--- RECORDED INFORMATION ---
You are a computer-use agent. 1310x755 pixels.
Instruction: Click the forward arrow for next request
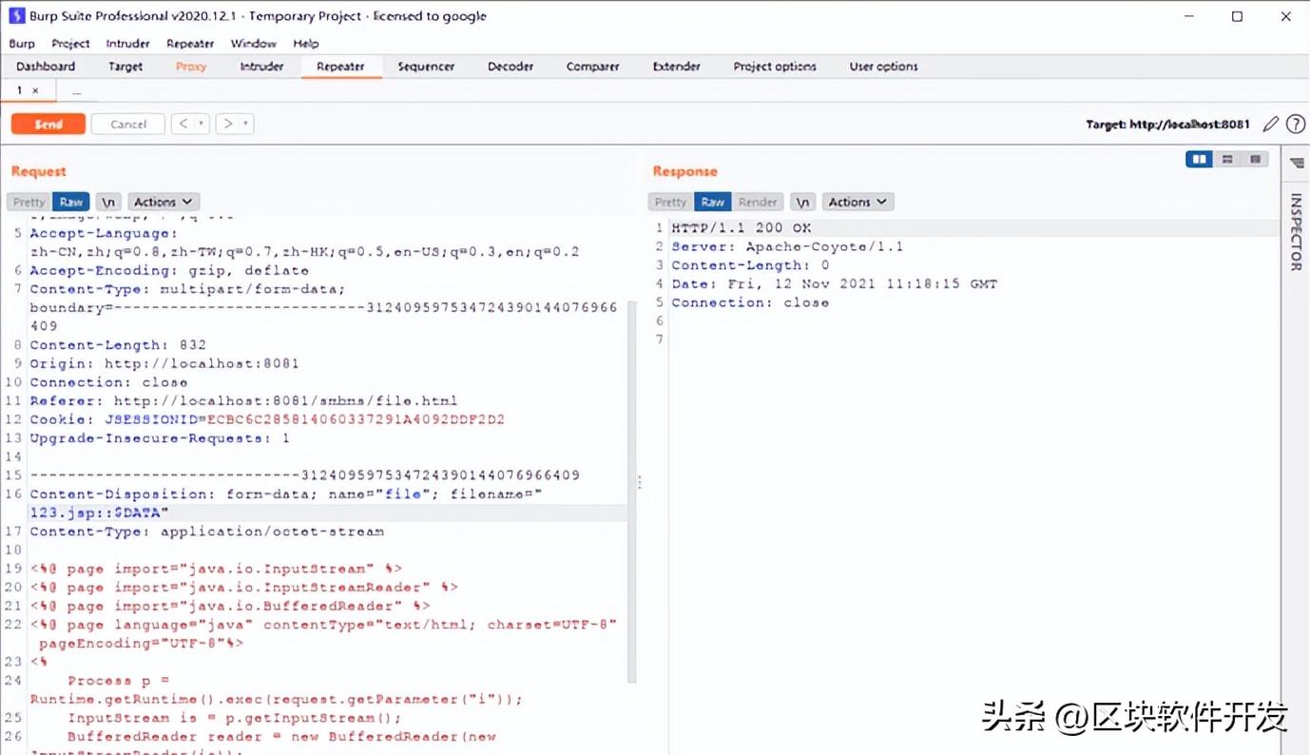[226, 123]
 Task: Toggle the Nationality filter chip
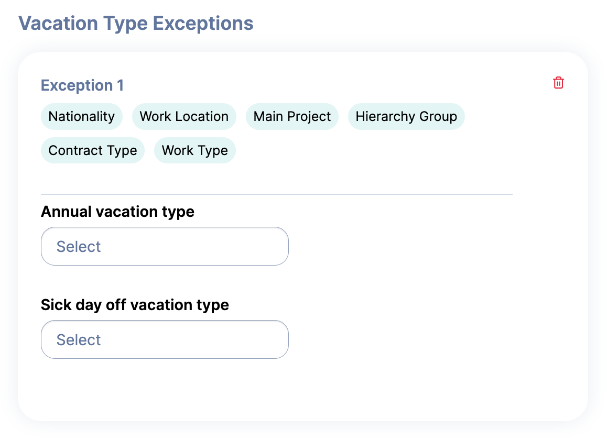coord(82,116)
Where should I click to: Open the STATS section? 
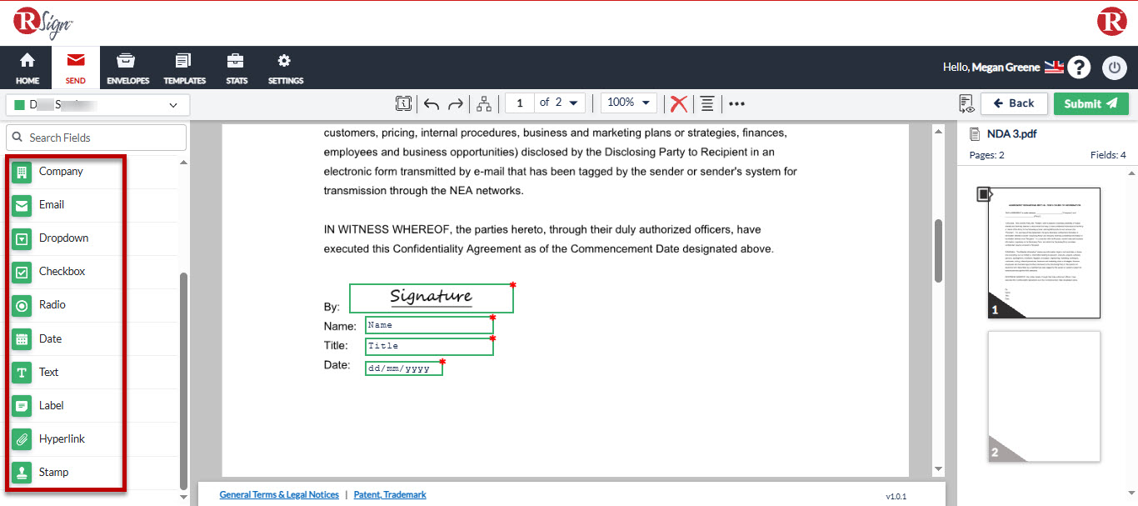coord(236,68)
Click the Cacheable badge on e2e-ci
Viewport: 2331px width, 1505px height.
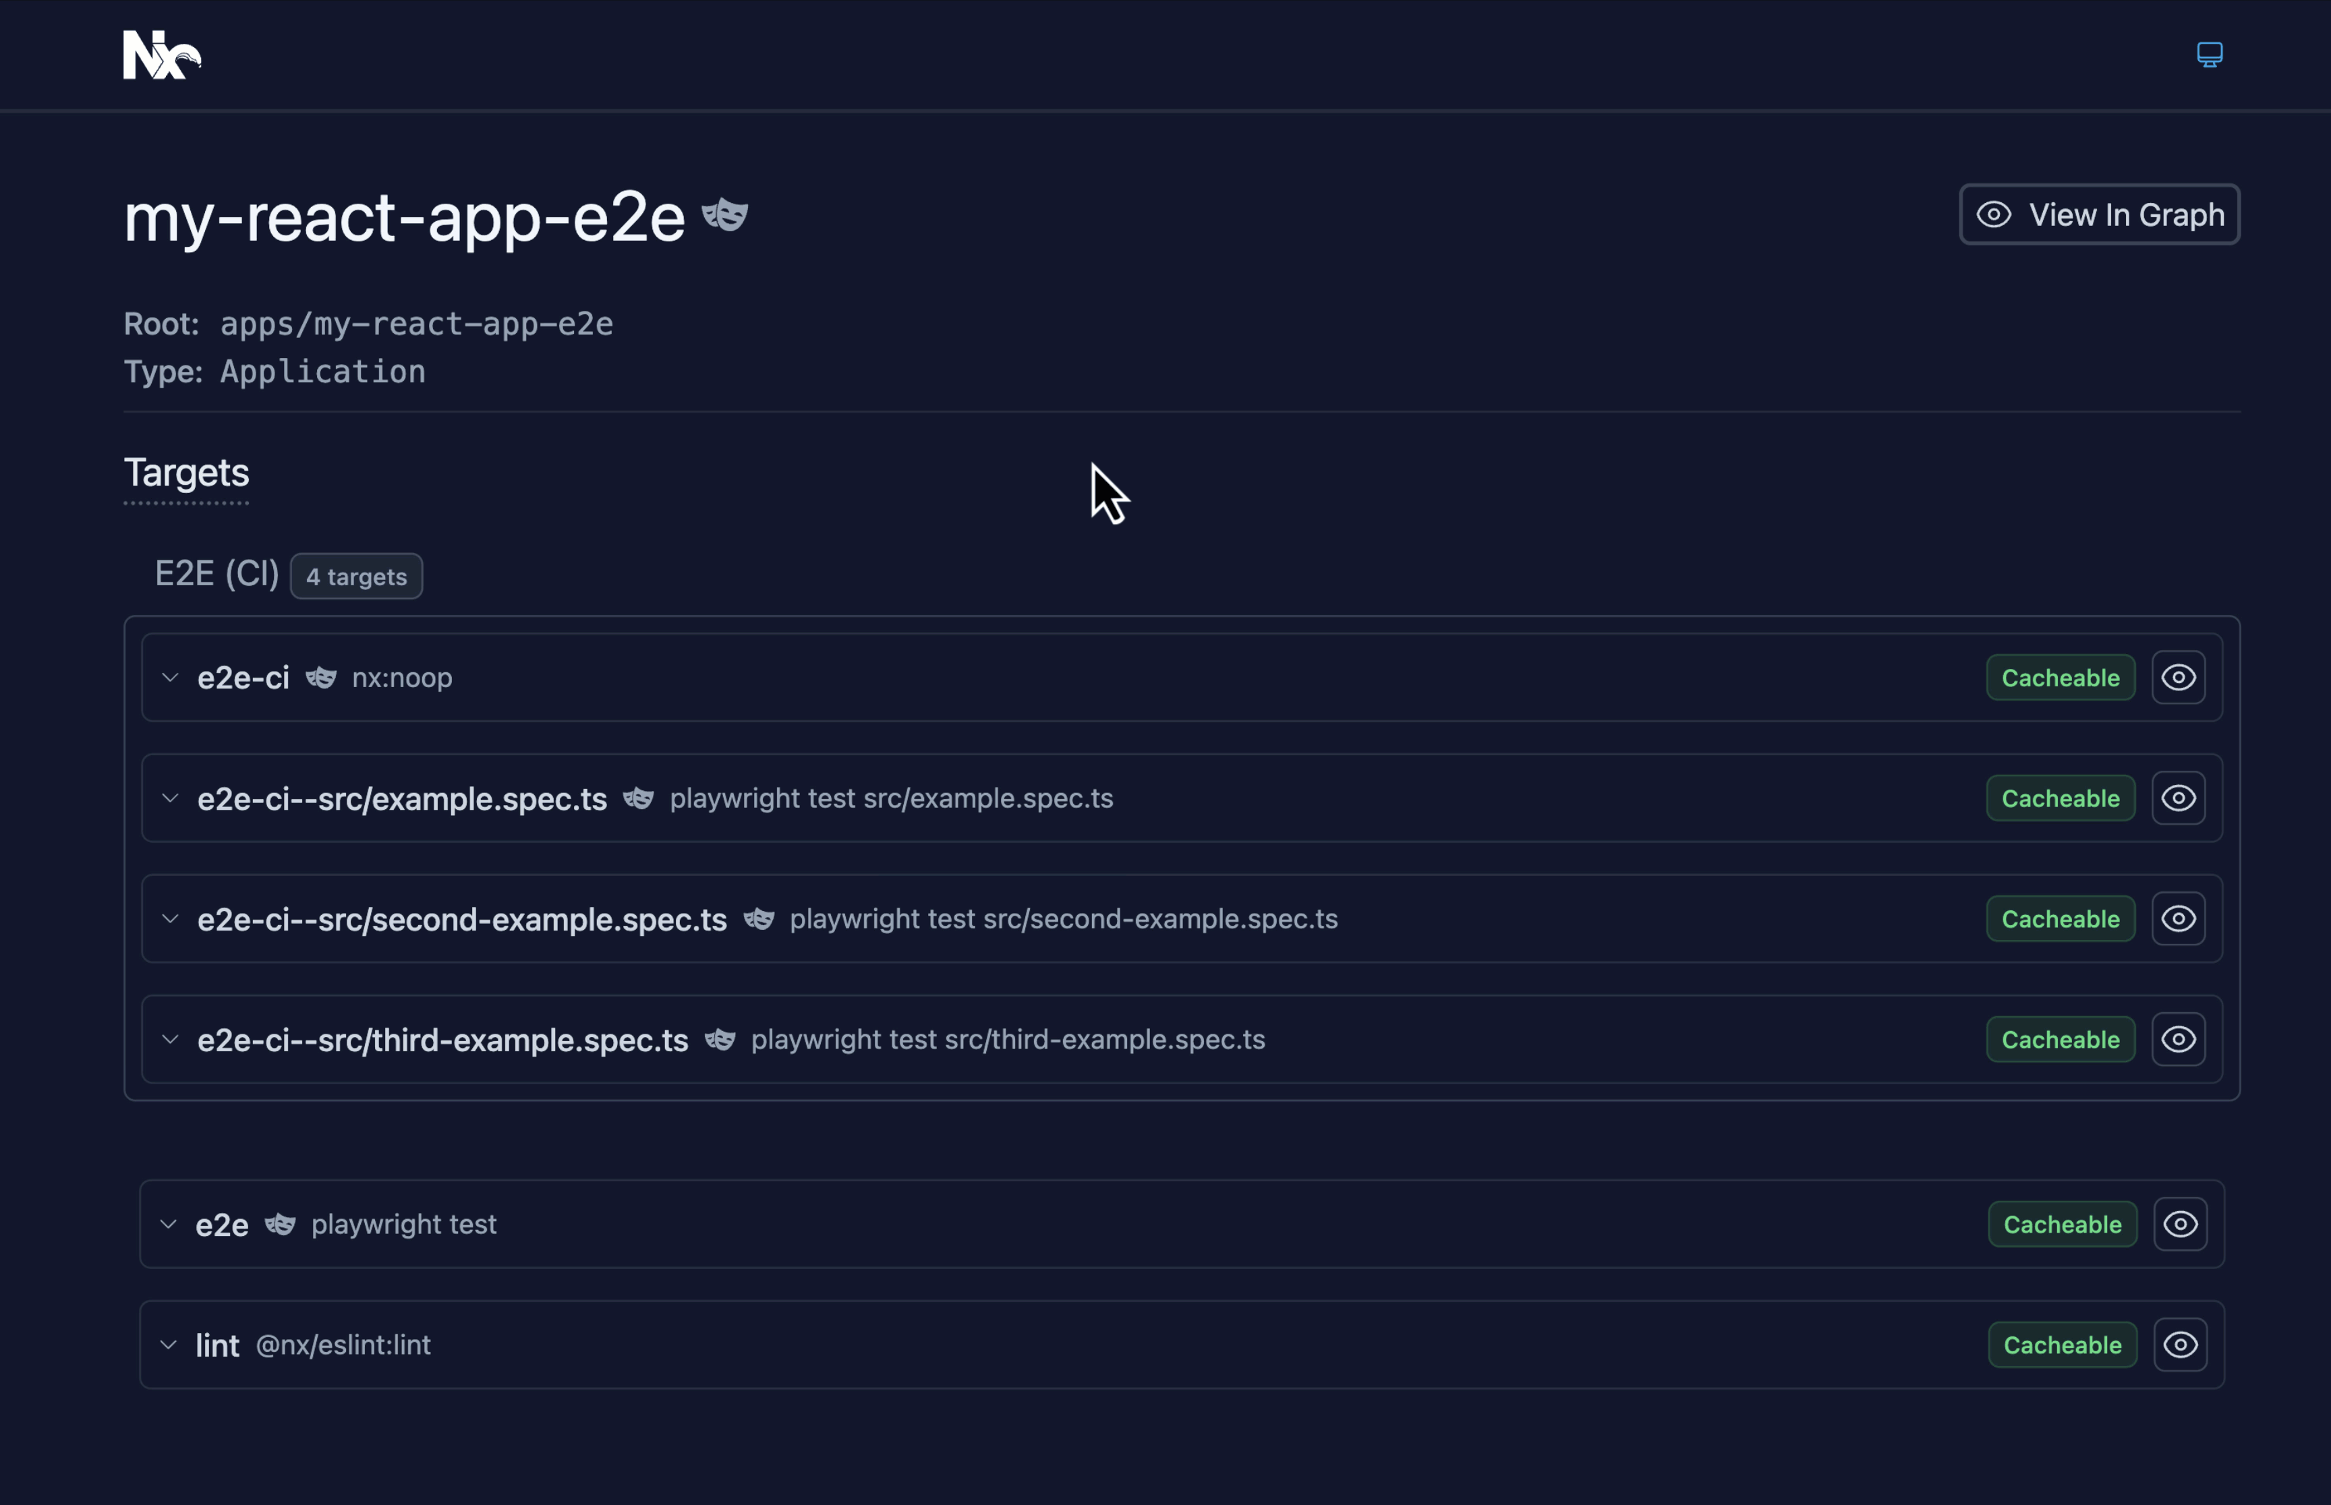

--- YOUR GOAL ---
Each record above should come back exactly the same, only without its pictures.

--- SOLUTION FOR THIS TASK ---
You are a computer-use agent. 1310x755 pixels.
Instruction: Click the forward arrow for next request
[226, 123]
 Task: Toggle the Nationality filter chip
coord(82,116)
Where should I click to: Open the STATS section? 
coord(236,68)
Click the Cacheable badge on e2e-ci
Viewport: 2331px width, 1505px height.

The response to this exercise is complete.